In the rest of the chapter, we will look mostly phenomenologically at the structure of surfactants and how they collectively come together to form meso-scale structures via the process of self-assembly, and assume that there exist solvent-mediated interactions such as hydrophobicity that control the free energies of these assemblies.
A few chemical structures are shown below. They illustrate that the hydrophobic tail usually consists of hydrocarbon chains of different lengths
SDS (dodecyl sulfate)
In SDS (sodium dodecyl sulfate) the head is the hydrophilic sulfate group (\({\rm –OSO_3}\)), which is negatively charged and water-attracting while the tail is the long hydrophobic 12-carbon alkyl chain (dodecyl group), which is water-repelling.
Cholesterol
In cholesterol the head is the small polar hydroxyl (-OH) group and the tail is the nonpolar hydrocarbon isooctyl side chain at the opposite end.
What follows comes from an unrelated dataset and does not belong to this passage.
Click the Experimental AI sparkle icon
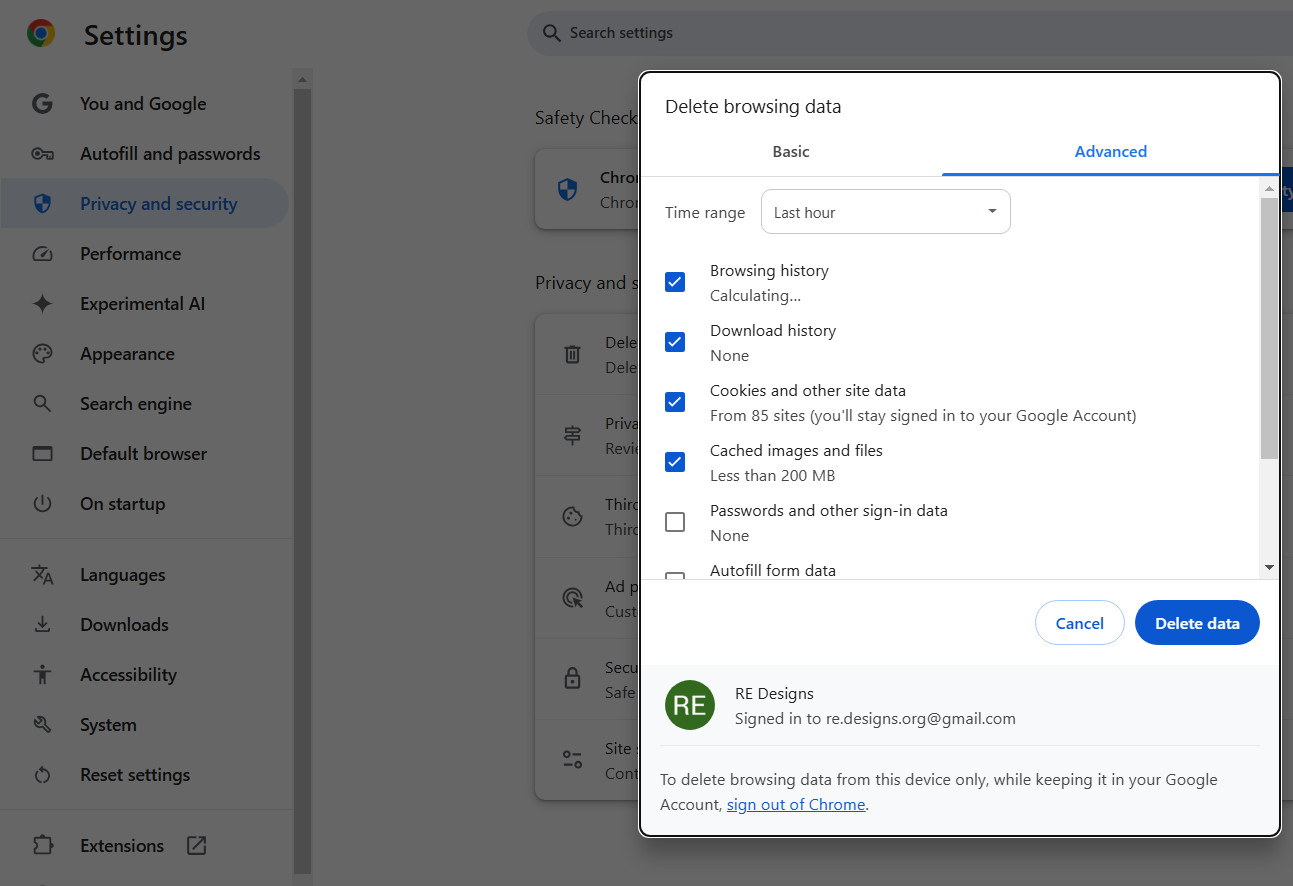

In general, the hydrophilic head might either be positively or negatively charged, zwitterionic (with both charges but overall neutral) or uncharged.
The hydrocarbon chains are insoluble in water. The molecules are thus preferentially located at the surface, which allows the hydrophilic head to be surrounded by water and the hydrophobic chains to avoid contact with water. There is always an equilibrium between surfactants at the surface and in the bulk of the solution. The coverage of the surface leads to a reduction of the surface tension with increasing surfactant concentration.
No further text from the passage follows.